* Activity: Take the line that contains "Select 甘肃省内 radio button" and each one after it through the last line below, and retype them exactly. Leave out the pictures.

* Records for this task:
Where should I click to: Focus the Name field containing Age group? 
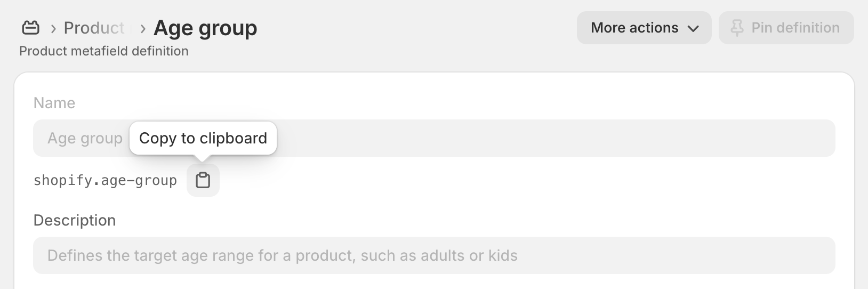[x=434, y=138]
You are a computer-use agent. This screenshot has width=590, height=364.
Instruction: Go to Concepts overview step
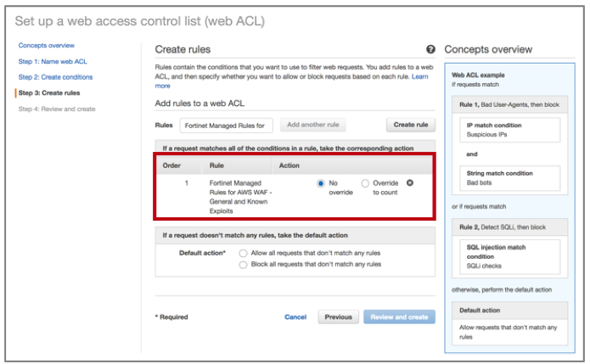47,45
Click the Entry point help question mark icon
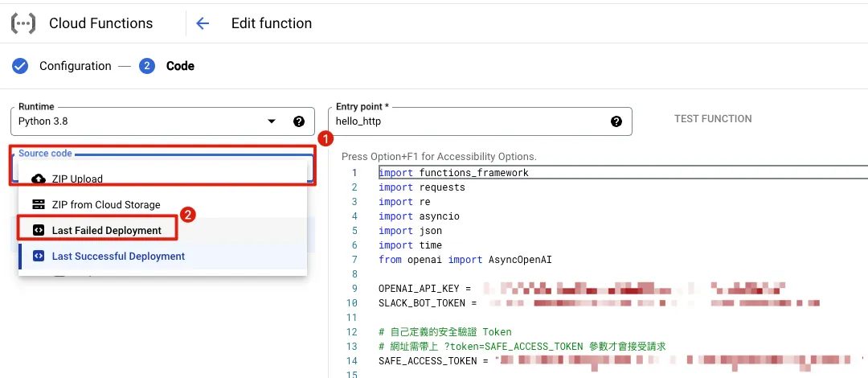 click(x=616, y=121)
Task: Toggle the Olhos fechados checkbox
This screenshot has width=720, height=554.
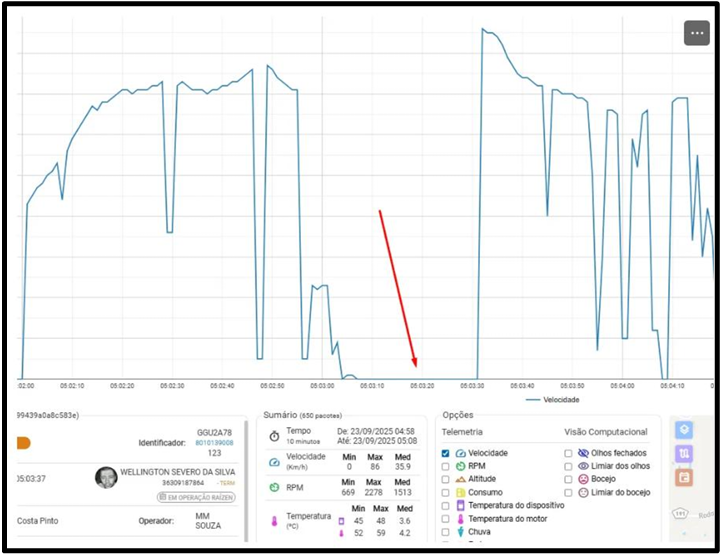Action: [x=568, y=453]
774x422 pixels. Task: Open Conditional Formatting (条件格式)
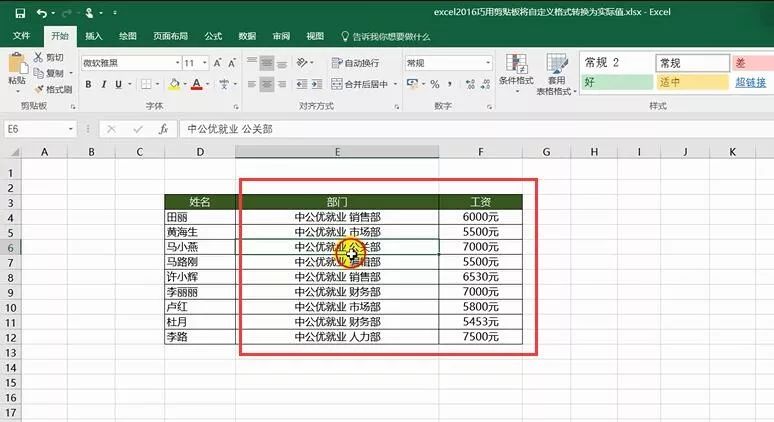[515, 70]
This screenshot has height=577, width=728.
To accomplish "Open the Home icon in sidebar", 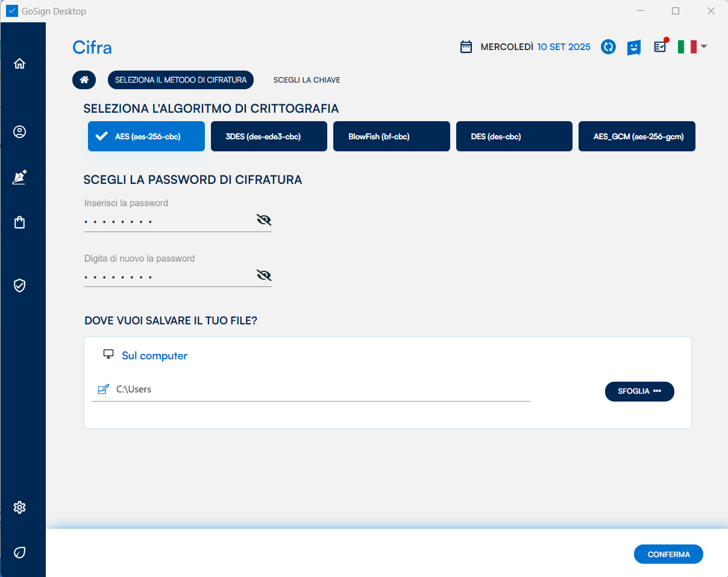I will coord(20,63).
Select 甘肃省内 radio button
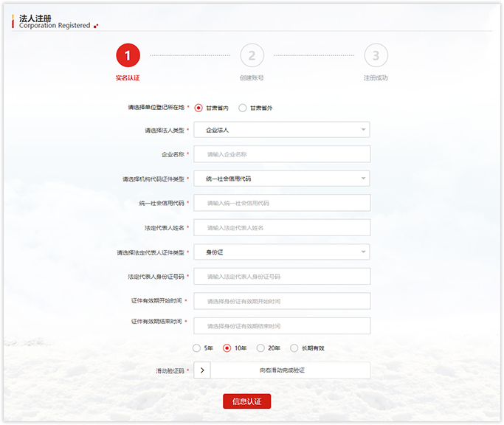 (199, 108)
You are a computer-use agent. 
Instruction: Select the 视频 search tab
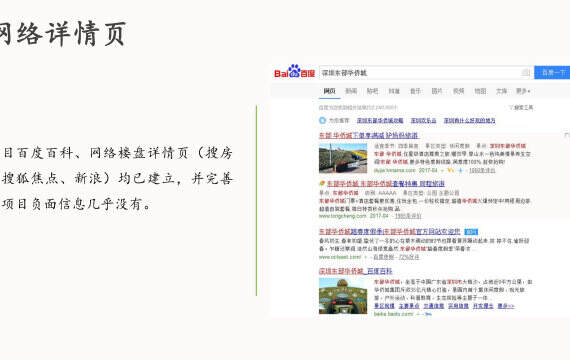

* Reply:
Select 甘肃省内 radio button
 (199, 108)
You are a computer-use agent. 
Instruction: Select the 视频 search tab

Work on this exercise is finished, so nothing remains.